Tuning the properties of ASnTe3 (A = Li, Na, K, Rb, Cs) chalcogenide perovskites for optimal solar energy conversion: computational insights
Abstract
This study explores the structural, electronic, optical, mechanical, and thermodynamic properties of ASnTe3 (A = Li, Na, K, Rb, and Cs) chalcogenide perovskites using density functional theory (DFT). The stability of these materials was assessed by calculating formation energies, Goldschmidt tolerance factors (Tf), Bartel tolerance factor (τ), and phonon dispersion. Electronic structure calculations show indirect band gaps ranging from 0.27 to 1.32 eV, with minimal direct–indirect offsets (0.06–0.23 eV), indicating strong potential for both photovoltaic (Rb, Na, CsSnTe3) and thermoelectric (Li, KSnTe3) applications. Carrier type analysis reveals p-type behavior for Na, K, Rb, and Cs analogues, and n-type for LiSnTe3. Mechanical properties were comprehensively assessed using elastic constants, moduli, Poisson's ratio, Pugh's ratio, machinability index, Vickers hardness, and universal and Zener anisotropy indices, supported by 2D and 3D elastic modulus visualizations. All compounds exhibit elastic anisotropy and good ductility, with NaSnTe3 identified as the most ductile (Poisson's ratio > 0.30, B/G > 1.75). Vickers hardness varies from 0.99 GPa (KSnTe3) to 1.77 GPa (RbSnTe3), and KSnTe3 demonstrates superior machinability (3.05), favoring its practical processability. Thermodynamic parameters—including entropy, enthalpy, free energy, and heat capacity, were derived from phonon dispersion calculations.
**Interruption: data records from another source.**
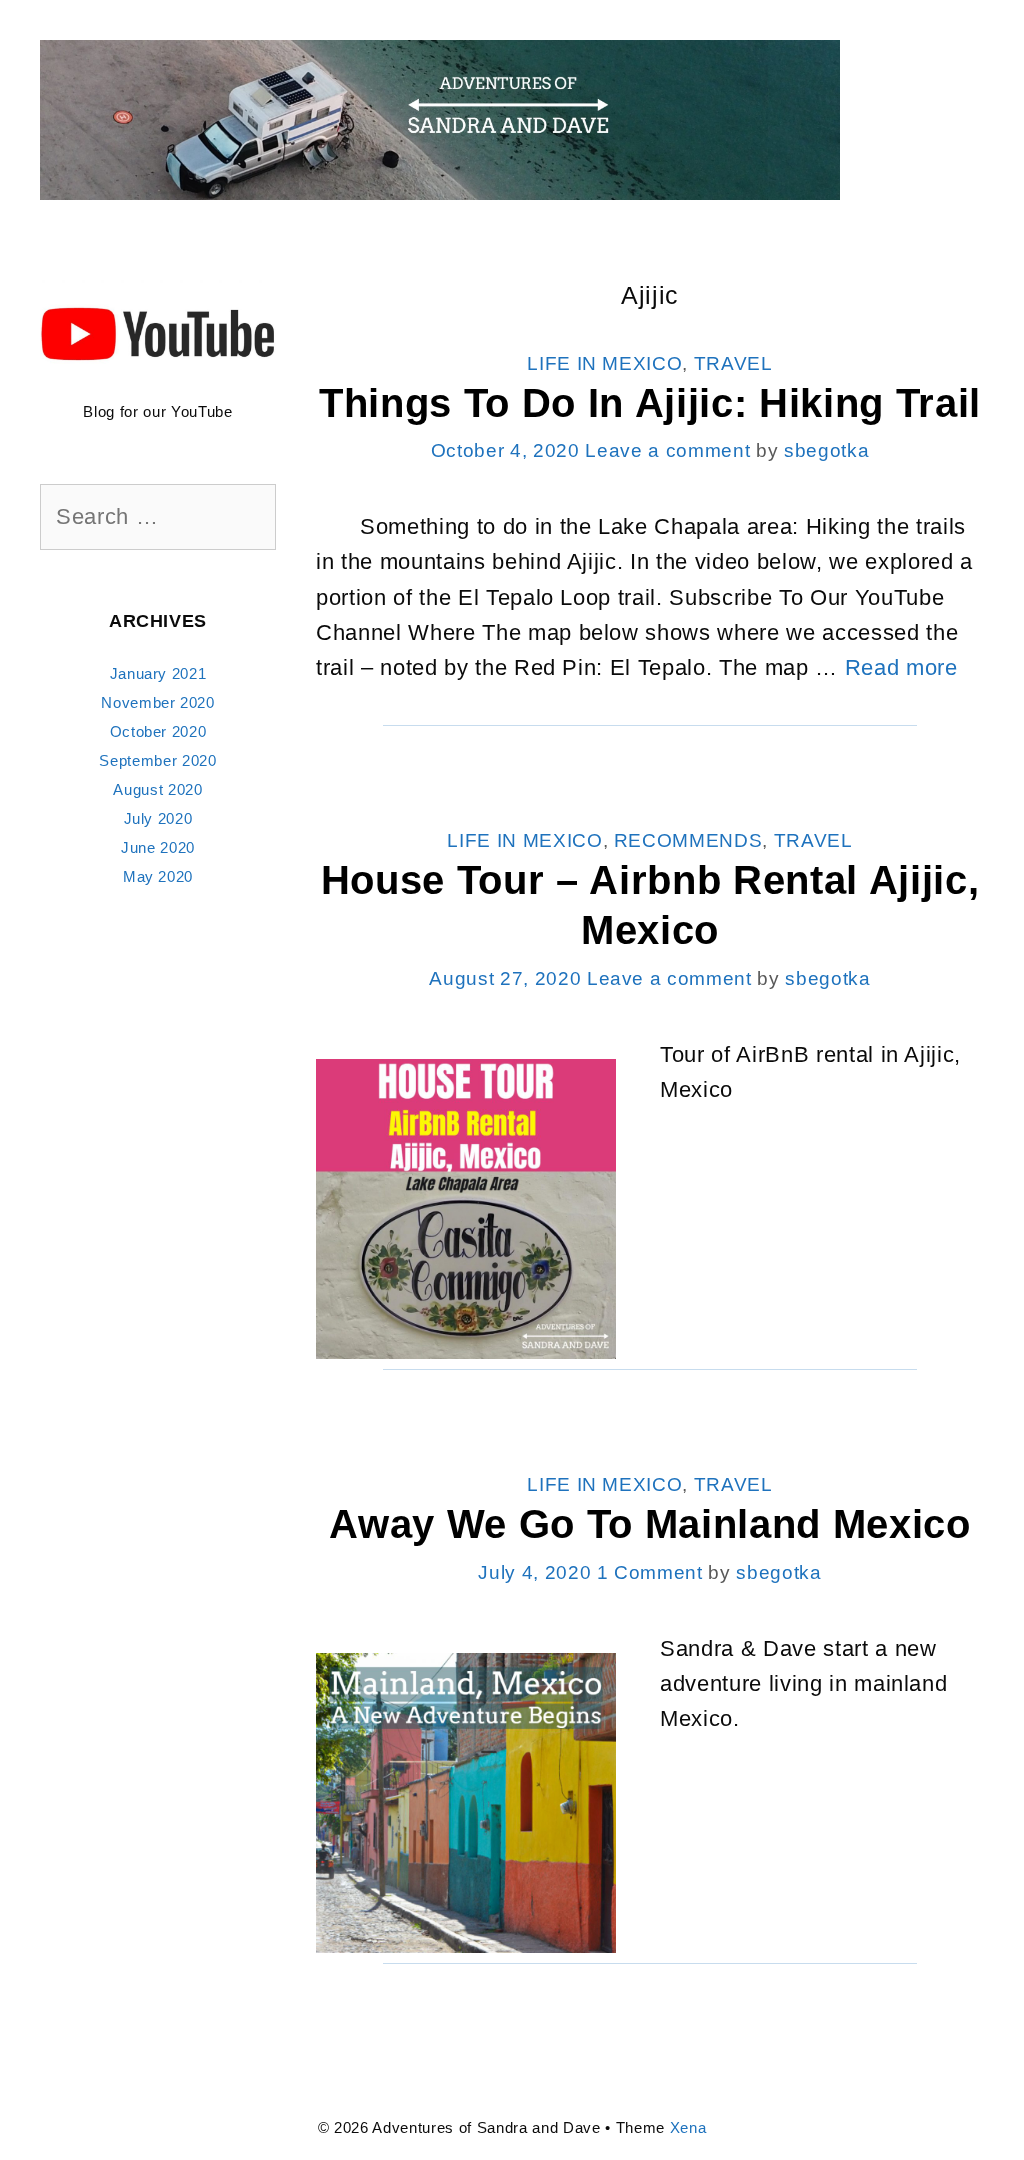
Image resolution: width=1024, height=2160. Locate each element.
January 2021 (158, 673)
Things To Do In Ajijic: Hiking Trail (650, 403)
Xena (688, 2127)
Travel (733, 363)
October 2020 (158, 731)
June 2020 (158, 847)
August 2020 (157, 789)
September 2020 (157, 760)
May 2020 (158, 876)
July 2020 (158, 818)
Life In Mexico (604, 363)
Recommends (688, 840)
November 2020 (158, 702)
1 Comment (650, 1572)
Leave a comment (667, 450)
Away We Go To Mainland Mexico (649, 1524)
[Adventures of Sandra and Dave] (440, 118)
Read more (901, 667)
The materials also exhibit low lattice thermal conductivity (0.27–0.38 W m−1 K−1), high melting points (771–892 K), and favorable Debye temperatures (126–158 K). These results highlight ASnTe3 perovskites as promising, lead-free candidates for multifunctional applications, including solar energy conversion, thermoelectrics, thermal barrier coatings, and flexible electronics.